Text shown:
....

More special committees, task forces, teams, what-have-you
Meanwhile, as the ‘special task force’ was being dismantled, the new attorney general, Apandi Ali, announced the formation of the National Revenue Recovery Enforcement Team (NRRET) that he will head. It will include representatives from Bank Negara, the police, the customs and the Inland Revenue Board, but not the MACC.
The NRRET would assist the government in investigating tax evasion (by individuals and corporations), smuggling, subsidy misappropriation, money laundering and corruption.
But the NRRET would not be looking into the 1MDB fiasco nor into the personal accounts of the PM. After all, it had been clarified by the MACC that the money deposited was actually a ‘donation’, which was enough for the attorney general to drop the probe (theSun, 26 August 2015).
Then there is the National Consultative Committee on Political Funding set up by Paul Low Seng Kuan, one of the 11 ministers in the PM’s department (theSun, 24 August 2015). But this Committee, Low explained, is neither an investigative nor a law enforcement agency.
The Committee would also not be investigating the RM2.6 bn donation that went into the PM’s private accounts, Low clarified, in response to civil society organisations who had asked him and the government to focus on the 1MDB problem first, before looking into the problem of political funding. But, no, this government is forward-looking, it seems.

....

Extracted records:
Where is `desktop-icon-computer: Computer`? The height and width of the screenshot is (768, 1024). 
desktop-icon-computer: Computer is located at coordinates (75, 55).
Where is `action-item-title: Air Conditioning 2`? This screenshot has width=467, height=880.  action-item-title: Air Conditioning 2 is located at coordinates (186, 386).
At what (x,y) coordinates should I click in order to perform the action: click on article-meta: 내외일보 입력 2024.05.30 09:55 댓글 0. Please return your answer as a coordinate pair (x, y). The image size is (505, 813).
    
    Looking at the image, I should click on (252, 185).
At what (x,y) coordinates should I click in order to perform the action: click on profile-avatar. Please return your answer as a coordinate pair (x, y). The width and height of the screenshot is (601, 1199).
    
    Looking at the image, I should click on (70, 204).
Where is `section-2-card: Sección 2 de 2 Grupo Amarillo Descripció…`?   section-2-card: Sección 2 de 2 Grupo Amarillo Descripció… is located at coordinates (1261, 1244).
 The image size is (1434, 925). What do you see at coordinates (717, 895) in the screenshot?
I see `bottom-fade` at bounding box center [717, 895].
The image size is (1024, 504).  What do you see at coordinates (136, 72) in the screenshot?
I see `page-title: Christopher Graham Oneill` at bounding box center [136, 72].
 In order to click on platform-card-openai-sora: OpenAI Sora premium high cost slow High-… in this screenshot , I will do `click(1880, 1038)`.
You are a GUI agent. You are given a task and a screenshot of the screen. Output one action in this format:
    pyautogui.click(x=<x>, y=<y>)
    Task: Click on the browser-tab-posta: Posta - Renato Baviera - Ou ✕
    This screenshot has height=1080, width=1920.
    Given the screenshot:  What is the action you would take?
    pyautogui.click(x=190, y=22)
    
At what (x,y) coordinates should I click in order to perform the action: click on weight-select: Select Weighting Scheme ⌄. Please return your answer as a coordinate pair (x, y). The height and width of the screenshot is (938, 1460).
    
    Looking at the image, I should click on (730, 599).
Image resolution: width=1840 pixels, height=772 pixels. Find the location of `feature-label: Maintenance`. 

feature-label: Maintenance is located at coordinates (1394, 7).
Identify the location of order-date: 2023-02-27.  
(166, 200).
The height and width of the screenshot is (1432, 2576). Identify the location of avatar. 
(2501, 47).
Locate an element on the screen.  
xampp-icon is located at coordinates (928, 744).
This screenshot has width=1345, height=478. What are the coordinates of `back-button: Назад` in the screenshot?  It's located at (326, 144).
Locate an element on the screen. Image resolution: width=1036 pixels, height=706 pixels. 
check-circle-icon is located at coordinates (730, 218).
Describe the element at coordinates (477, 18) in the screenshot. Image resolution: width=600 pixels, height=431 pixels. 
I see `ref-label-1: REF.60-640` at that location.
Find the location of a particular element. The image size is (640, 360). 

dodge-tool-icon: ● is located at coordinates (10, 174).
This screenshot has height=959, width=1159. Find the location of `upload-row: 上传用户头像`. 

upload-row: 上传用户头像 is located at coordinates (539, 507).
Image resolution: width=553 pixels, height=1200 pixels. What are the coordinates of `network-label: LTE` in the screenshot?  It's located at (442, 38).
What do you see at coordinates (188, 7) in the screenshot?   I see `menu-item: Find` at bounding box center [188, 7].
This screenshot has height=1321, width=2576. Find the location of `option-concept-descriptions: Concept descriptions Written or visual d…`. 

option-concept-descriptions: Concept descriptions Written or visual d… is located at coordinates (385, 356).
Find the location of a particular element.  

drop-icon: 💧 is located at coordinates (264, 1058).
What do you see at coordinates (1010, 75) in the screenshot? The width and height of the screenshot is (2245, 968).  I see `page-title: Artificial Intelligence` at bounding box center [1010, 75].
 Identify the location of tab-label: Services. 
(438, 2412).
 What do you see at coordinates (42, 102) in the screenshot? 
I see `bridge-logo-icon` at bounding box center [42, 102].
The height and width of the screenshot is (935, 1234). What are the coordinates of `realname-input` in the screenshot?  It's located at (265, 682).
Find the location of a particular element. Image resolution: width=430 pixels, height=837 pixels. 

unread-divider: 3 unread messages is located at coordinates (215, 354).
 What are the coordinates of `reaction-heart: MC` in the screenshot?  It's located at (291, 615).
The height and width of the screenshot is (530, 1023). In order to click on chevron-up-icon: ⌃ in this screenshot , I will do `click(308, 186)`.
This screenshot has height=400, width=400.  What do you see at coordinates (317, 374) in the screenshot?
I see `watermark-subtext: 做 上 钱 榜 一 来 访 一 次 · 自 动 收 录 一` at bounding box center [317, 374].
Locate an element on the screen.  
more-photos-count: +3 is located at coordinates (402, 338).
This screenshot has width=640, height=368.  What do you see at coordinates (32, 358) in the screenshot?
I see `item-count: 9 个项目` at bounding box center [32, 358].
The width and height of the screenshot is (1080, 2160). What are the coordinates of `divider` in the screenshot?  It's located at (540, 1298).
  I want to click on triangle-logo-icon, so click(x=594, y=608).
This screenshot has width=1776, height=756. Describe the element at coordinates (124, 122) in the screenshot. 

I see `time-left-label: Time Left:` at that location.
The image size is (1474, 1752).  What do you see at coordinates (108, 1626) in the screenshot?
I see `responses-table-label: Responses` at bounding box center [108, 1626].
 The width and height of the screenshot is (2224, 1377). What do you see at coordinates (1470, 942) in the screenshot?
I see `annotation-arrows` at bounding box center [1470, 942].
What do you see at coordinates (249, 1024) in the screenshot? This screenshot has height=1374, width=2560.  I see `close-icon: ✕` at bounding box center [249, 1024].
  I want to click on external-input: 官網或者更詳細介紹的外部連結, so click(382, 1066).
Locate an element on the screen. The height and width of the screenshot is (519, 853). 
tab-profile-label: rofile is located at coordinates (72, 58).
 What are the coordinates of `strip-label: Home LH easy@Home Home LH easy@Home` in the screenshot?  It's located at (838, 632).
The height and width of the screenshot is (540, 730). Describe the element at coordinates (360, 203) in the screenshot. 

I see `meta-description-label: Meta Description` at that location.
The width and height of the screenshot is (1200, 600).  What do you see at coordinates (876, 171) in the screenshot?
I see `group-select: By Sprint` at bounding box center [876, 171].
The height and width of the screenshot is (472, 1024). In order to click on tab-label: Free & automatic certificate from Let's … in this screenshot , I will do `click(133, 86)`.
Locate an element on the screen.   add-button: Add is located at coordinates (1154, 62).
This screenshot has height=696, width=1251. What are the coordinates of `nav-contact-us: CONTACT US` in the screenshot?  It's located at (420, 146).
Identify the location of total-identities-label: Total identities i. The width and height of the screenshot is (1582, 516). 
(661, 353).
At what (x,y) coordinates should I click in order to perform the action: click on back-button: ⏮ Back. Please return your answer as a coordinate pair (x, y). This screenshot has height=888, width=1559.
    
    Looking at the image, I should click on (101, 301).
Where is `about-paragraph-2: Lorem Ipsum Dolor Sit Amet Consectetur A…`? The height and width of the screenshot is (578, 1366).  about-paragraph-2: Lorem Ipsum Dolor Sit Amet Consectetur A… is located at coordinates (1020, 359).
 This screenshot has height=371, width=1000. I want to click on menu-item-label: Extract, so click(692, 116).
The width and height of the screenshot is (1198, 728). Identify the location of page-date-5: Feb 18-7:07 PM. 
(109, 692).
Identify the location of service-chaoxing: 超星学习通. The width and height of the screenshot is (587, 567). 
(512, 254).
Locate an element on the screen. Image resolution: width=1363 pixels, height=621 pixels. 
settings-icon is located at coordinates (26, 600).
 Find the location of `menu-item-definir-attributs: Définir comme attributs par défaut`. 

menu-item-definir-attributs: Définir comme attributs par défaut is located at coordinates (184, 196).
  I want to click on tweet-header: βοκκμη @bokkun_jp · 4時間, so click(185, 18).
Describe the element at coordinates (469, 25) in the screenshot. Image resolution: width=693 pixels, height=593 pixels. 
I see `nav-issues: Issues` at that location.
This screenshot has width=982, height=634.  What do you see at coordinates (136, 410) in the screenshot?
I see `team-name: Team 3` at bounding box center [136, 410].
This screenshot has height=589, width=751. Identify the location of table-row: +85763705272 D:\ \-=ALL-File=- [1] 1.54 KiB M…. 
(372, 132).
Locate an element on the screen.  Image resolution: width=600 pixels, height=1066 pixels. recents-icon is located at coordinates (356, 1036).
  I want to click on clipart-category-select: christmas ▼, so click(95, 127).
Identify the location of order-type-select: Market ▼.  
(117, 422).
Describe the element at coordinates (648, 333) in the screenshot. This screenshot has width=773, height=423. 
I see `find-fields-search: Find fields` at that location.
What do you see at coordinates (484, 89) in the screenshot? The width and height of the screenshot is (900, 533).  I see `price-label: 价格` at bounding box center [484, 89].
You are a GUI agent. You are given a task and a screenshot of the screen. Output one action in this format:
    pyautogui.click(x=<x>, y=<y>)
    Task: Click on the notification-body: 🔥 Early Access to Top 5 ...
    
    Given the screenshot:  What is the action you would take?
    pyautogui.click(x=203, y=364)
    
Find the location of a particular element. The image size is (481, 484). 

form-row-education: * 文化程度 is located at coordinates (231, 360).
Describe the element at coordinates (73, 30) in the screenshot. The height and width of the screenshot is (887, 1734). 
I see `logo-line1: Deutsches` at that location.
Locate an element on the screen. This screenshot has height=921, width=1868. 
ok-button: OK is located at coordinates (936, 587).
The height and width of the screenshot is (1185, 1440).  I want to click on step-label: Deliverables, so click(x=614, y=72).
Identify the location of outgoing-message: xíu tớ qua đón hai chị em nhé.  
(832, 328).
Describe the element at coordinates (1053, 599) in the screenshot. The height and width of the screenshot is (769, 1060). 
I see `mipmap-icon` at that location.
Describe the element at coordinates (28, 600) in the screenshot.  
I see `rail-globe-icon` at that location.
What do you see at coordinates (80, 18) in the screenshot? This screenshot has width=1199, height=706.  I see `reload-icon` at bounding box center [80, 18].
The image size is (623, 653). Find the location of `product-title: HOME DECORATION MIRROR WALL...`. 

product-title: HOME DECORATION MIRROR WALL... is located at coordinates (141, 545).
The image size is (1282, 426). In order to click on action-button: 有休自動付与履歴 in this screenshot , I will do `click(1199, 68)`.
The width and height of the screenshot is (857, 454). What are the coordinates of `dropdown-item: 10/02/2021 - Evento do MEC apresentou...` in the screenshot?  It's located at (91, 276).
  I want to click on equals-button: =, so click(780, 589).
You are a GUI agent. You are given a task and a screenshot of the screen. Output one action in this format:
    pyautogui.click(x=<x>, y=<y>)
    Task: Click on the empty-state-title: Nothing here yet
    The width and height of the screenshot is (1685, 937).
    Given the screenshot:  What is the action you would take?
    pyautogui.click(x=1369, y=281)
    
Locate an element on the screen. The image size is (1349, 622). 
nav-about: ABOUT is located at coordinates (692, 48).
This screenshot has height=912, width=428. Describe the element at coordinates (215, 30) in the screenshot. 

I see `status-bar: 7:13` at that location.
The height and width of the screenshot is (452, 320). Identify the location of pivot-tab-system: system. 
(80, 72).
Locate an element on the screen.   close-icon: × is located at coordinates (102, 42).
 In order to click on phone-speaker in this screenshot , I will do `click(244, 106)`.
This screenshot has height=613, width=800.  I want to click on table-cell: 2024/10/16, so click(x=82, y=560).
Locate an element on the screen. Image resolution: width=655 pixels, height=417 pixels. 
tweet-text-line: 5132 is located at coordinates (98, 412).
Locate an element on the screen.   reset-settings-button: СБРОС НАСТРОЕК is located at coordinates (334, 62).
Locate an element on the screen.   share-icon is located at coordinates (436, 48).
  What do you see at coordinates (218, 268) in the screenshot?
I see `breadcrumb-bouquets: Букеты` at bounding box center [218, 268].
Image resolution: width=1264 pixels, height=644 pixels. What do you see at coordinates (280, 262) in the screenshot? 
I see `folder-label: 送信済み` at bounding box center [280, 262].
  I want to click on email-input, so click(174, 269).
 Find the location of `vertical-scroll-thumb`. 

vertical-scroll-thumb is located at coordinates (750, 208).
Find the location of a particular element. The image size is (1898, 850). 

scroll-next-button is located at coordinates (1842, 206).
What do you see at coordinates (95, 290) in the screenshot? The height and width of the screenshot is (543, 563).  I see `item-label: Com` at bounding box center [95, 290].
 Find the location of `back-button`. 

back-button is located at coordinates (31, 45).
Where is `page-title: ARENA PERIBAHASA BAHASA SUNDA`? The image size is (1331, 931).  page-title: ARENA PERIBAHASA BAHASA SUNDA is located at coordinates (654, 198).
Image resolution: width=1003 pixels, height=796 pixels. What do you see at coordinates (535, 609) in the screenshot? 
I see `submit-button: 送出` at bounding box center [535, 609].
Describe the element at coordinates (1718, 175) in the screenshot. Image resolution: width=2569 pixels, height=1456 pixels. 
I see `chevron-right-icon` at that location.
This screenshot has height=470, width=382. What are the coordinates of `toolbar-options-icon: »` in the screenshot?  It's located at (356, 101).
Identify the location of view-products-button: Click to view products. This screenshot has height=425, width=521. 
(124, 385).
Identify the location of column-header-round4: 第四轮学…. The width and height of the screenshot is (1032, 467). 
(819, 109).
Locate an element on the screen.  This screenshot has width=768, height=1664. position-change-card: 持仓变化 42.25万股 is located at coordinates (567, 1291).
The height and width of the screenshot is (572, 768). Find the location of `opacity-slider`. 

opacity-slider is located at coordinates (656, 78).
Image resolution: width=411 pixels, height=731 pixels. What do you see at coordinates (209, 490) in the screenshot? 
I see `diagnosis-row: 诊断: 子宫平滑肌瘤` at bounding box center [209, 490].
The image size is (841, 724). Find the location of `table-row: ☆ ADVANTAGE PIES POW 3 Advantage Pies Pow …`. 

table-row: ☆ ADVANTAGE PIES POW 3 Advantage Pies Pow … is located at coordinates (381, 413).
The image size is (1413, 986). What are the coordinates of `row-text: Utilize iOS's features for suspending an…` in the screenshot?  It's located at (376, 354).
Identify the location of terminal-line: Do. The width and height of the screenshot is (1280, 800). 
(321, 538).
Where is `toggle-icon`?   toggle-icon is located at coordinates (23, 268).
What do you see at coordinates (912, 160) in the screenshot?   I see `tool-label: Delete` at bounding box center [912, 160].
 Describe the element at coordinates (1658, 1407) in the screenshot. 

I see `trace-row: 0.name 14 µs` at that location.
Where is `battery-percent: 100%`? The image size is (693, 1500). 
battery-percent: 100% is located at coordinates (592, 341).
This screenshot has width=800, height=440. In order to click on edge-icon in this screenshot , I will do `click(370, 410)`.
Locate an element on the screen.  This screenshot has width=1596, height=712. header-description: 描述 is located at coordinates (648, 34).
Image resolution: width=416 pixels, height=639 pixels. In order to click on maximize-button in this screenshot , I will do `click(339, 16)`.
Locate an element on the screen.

....

What is needed: Copy word for word the part of the passage on special committees and task forces starting with "But the NRRET" and going on through "26 August 2015).".

Response box:
But the NRRET would not be looking into the 1MDB fiasco nor into the personal accounts of the PM. After all, it had been clarified by the MACC that the money deposited was actually a ‘donation’, which was enough for the attorney general to drop the probe (theSun, 26 August 2015).